Les courbes qui m’intéressent, ce sont les courbes des résultats, ce ne sont
pas les courbes de nombre des enseignants. »
De telles déclarations sont tout à fait dans la ligne de la
politique de Sarkozy qui avait écrit dans une lettre aux enseignants en 2007: « Dans
l'école que j'appelle de mes vœux où la priorité sera accordée à la qualité sur
la quantité, où il y aura moins d'heures de cours, où les moyens seront mieux
employés parce que l'autonomie permettra de les gérer davantage selon les
besoins, les enseignants, les professeurs seront moins nombreux. »

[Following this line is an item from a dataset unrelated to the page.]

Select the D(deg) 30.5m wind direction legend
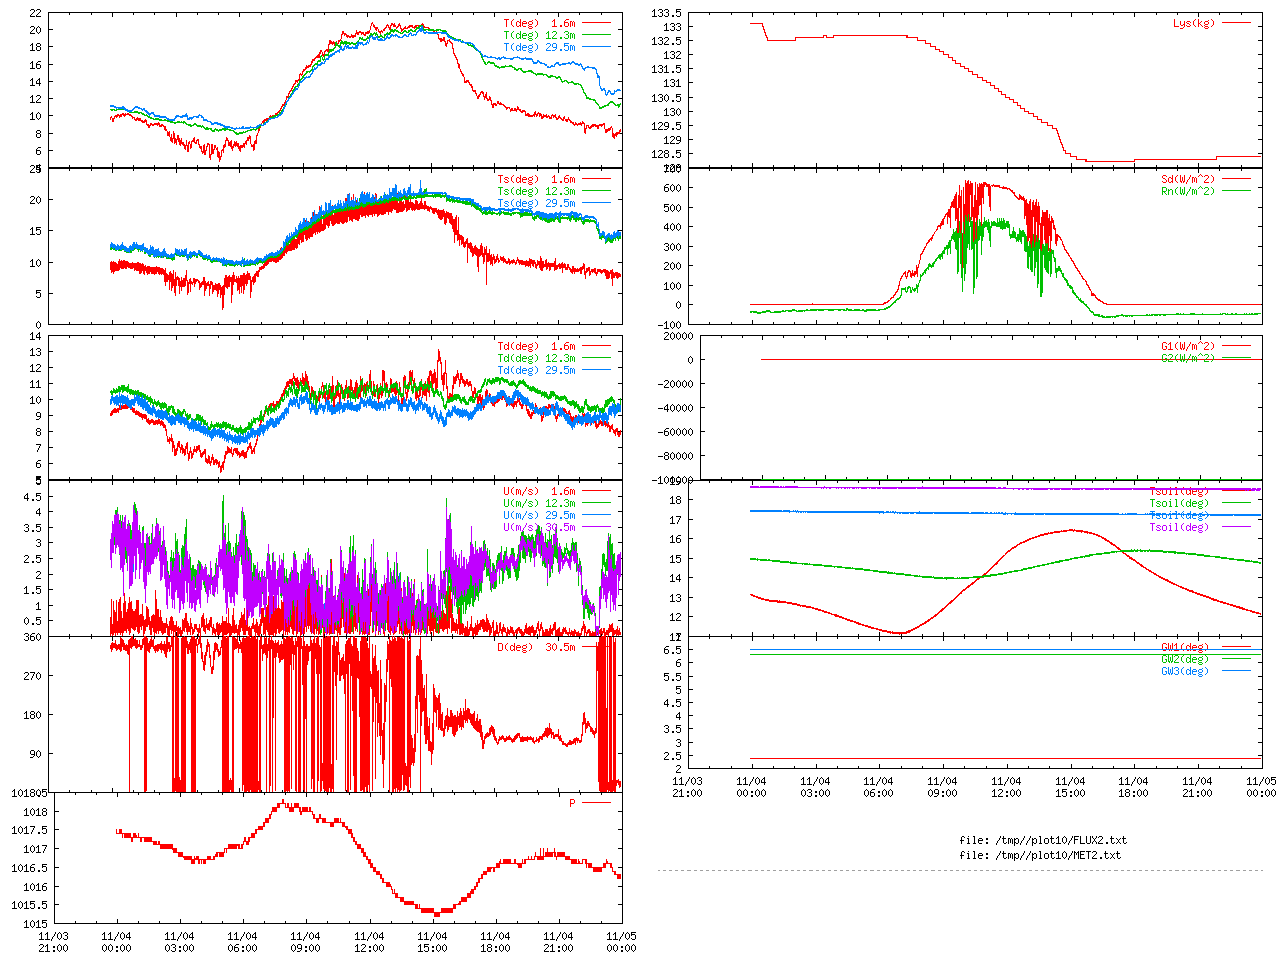 coord(536,647)

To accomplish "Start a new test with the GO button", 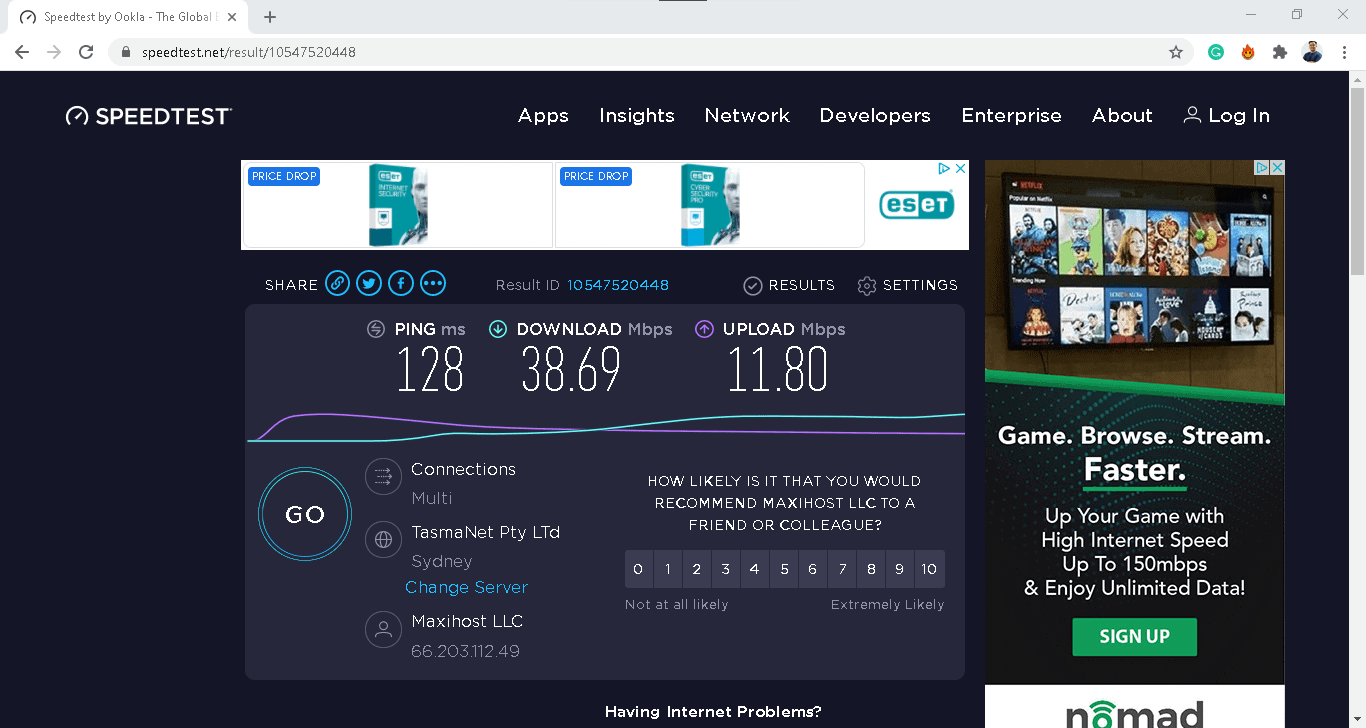I will coord(305,513).
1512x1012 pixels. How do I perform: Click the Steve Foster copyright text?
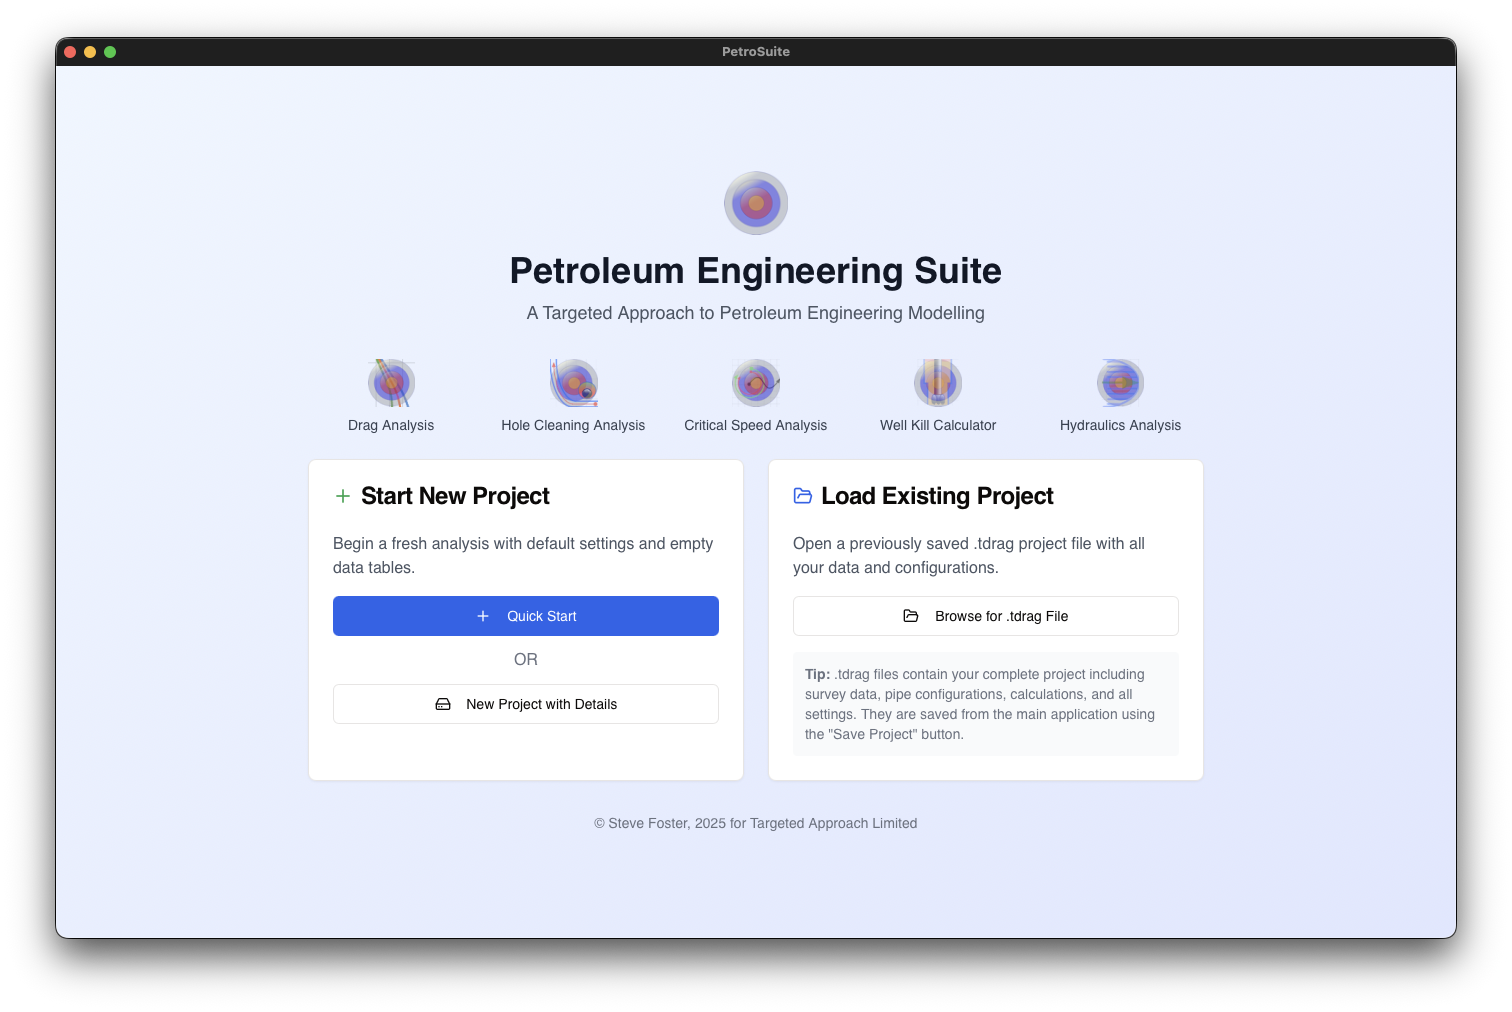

Un aspect sinistre de cette journée d’action a été la
tentative du gouvernement d’appliquer la loi sur le service minimum d’accueil
(SMA) forçant les communes à organiser l’accueil des élèves du primaire dont
les enseignants sont en grève. Les communes à majorité socialiste ou communiste
ont, en grande partie, refusé de prendre cette responsabilité. Darcos a menacé
de sanctions les communes récalcitrantes. Mais les tentatives des préfets
d’engager des poursuites judiciaires contre elles ont été rejetées par les
tribunaux. Les communes conduites par l’UMP (Union pour un mouvement populaire)

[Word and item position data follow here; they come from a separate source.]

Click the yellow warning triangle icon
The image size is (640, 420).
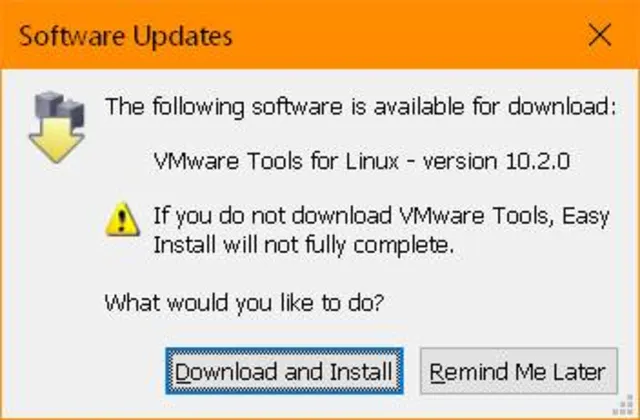click(122, 220)
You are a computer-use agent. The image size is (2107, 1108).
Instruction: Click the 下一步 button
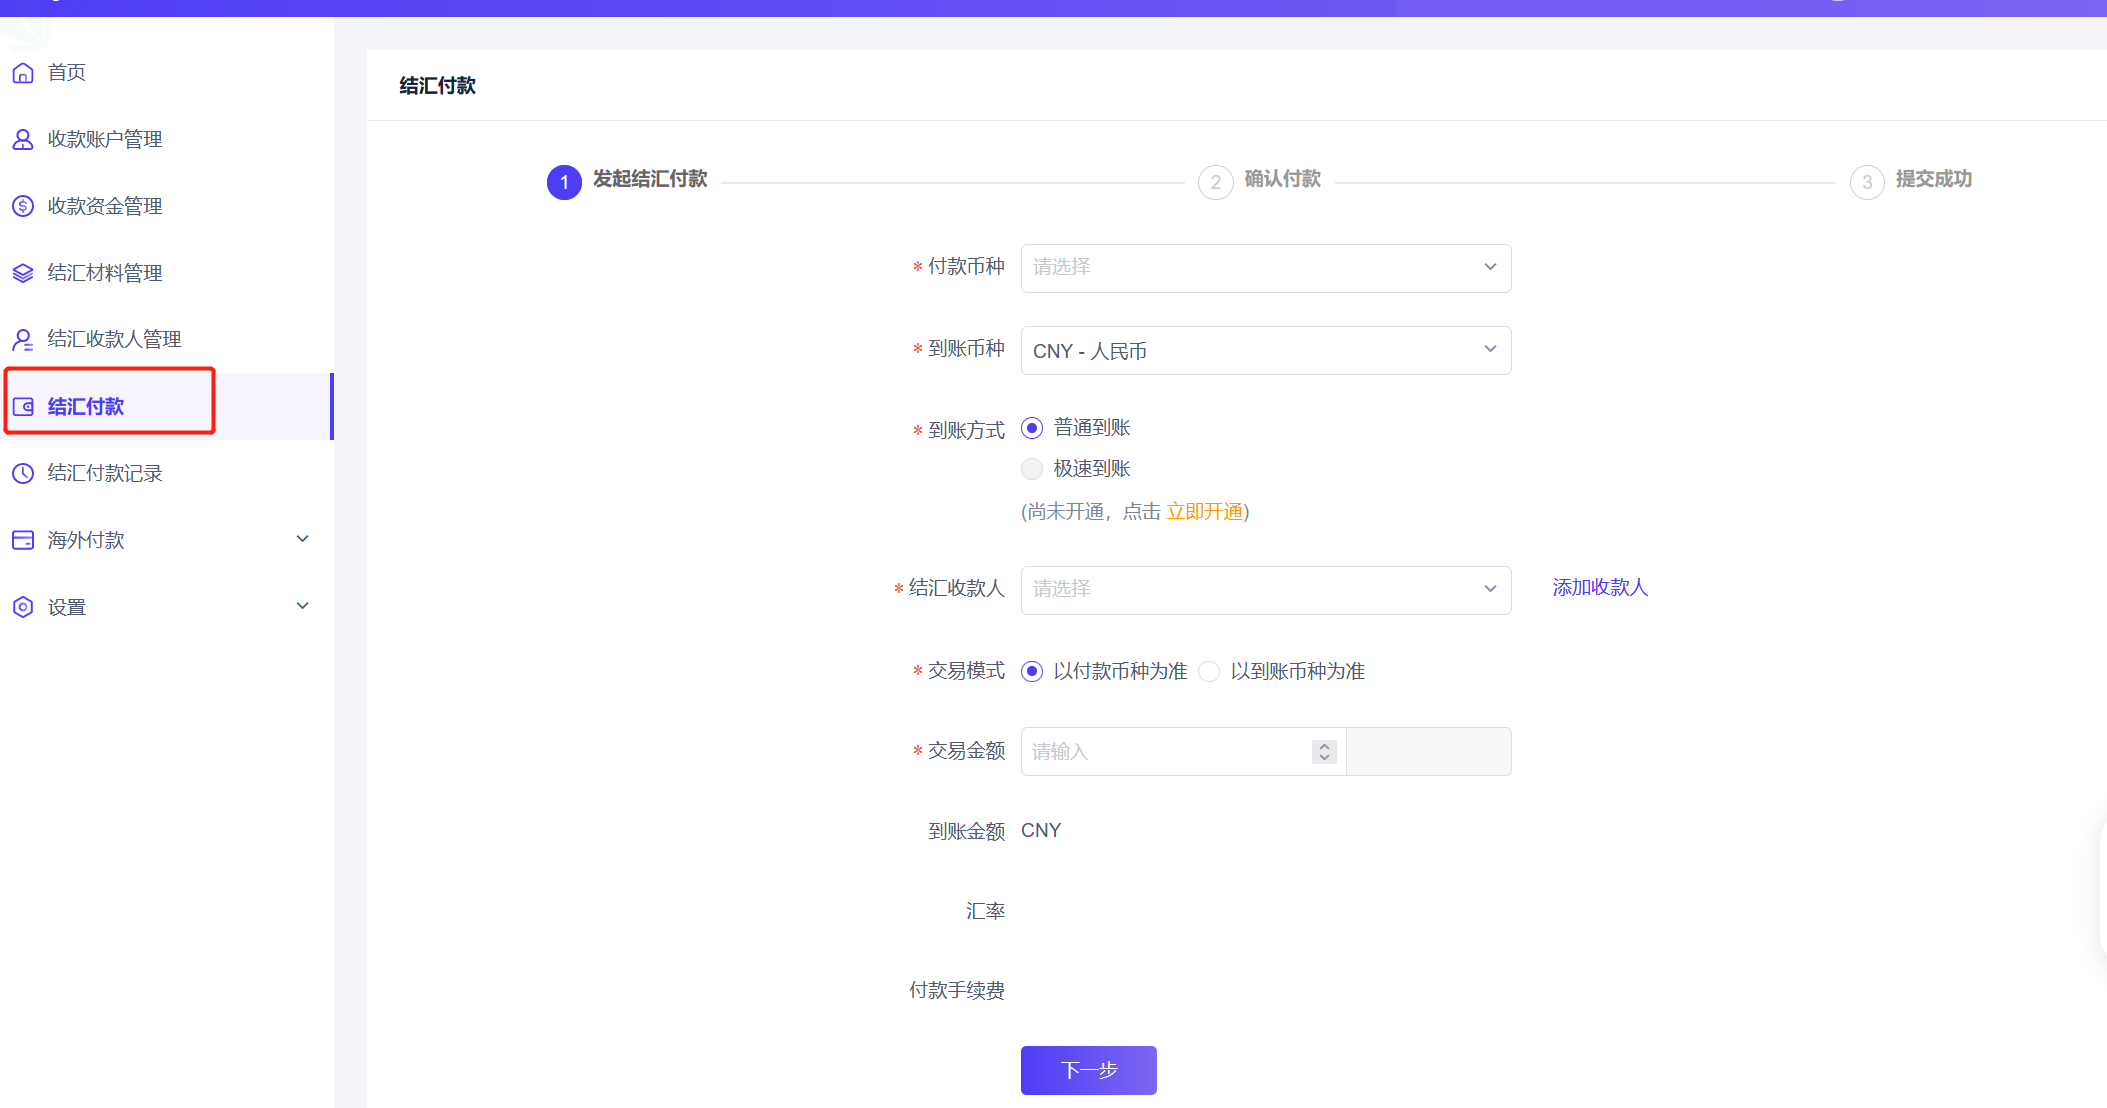(x=1088, y=1070)
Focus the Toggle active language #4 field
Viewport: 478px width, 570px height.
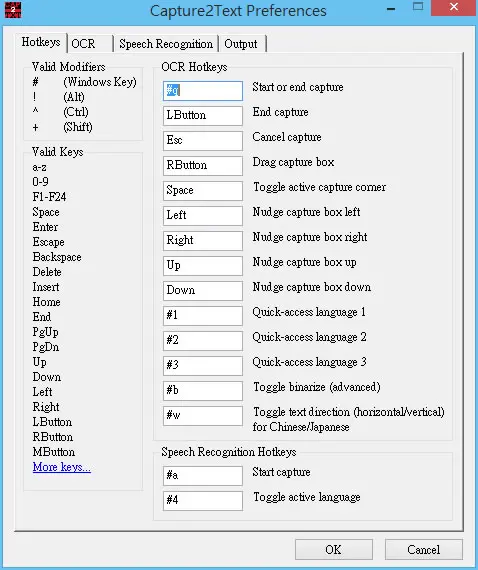tap(203, 501)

ont organisé cet accueil avec du personnel municipal n’ayant aucune formation
pour s’occuper de jeunes enfants.
Durant ces dernières décennies, il y a eu toute une série de
mouvements de masse contre les attaques sur l’éducation de la part de
gouvernements successifs. Les syndicats ont étouffé, isolé et fragmenté ces
mouvements, de celui contre Claude Allègre (ministre de l’Education nationale du
gouvernement de la gauche plurielle de Lionel Jospin) et son projet de
« dégraisser le mammouth, » jusqu’à la défaite de la grève de six
semaines en 2003 pour la défense des retraites. Il y a eu ensuite en 2006
l’opposition à ce qui s’appelle la Loi sur l’égalité des chances lors du
mouvement anti CPE (Contrat première embauche), puis une succession de journées
d’action séparées à l’appel des syndicats depuis l’élection de Sarkozy en mai
2007.
Le principal syndicat de l’éducation, la FSU (Fédération
syndicale unitaire) qui a des liens avec le Parti communiste (PCF) est le
premier responsable de cet état de fait avec la CGT (Confédération générale du
travail, proche du PCF), la CFDT (Confédération française démocratique du
travail, proche du Parti socialiste), FO (Force ouvrière) et l’UNSA (Union
nationale des syndicats autonomes, proche du Parti socialiste.)
Le NPA (Nouveau Parti anticapitaliste) d’Olivier Besancenot a produit
un tract qui ne fait aucune référence aux trahisons des syndicats ni à la crise
économique et ne donne aucune perspective socialiste pour renverser le
capitalisme. Le tract se contente de déclarer que la grève du 20 novembre doit
fournir « l’occasion de construire une convergence d’action pour la
défense des services publics, entre usagers et salariés ».
Tous les syndicats collaborent étroitement avec Sarkozy et ses
ministres depuis son élection. Cette dernière grève fait partie d’une longue
série de protestations consciencieusement séparées les unes des autres avec
pour objectif d’empêcher que de nombreuses grèves en cours ne se cristallisent
en un mouvement unifié contre le gouvernement.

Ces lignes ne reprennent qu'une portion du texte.